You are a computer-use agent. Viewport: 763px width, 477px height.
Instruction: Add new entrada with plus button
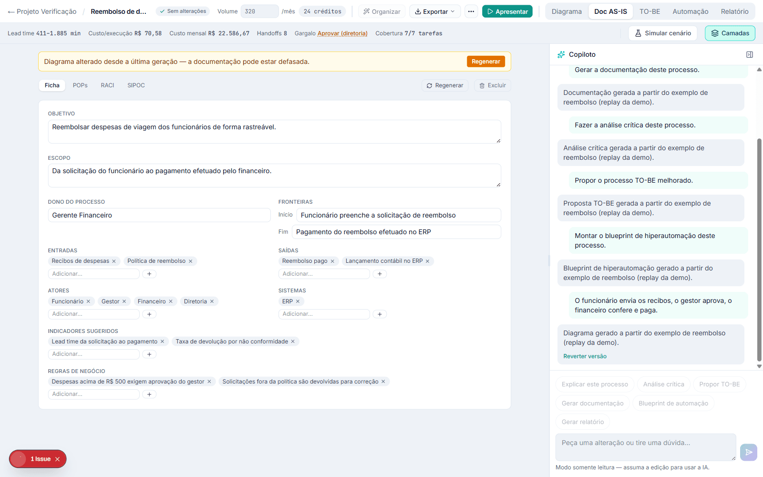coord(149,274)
—————
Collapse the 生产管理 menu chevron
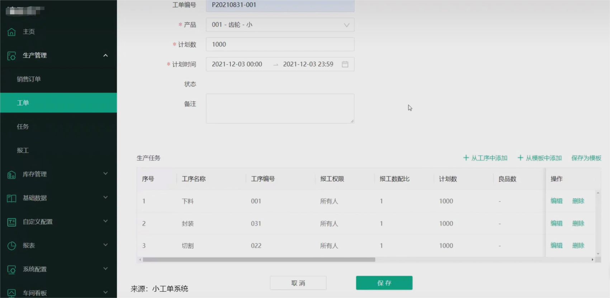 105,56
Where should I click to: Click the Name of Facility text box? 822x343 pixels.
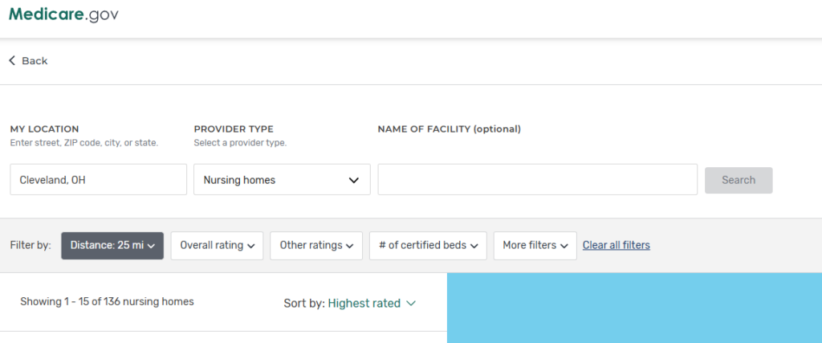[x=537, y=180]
—————
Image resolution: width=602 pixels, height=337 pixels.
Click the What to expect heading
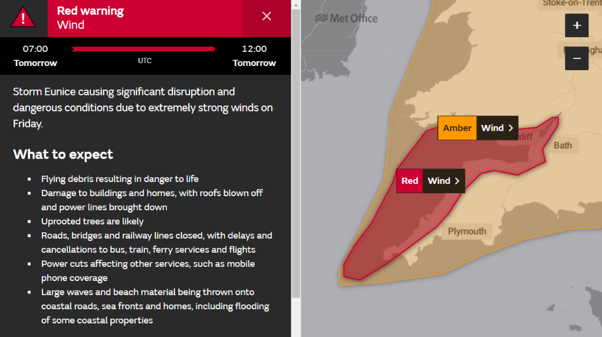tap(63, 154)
—————
#### [Instructions for the task]
Give the number of lines in the records that contain the string "height", with no other output.

#### [Answer to this exercise]
2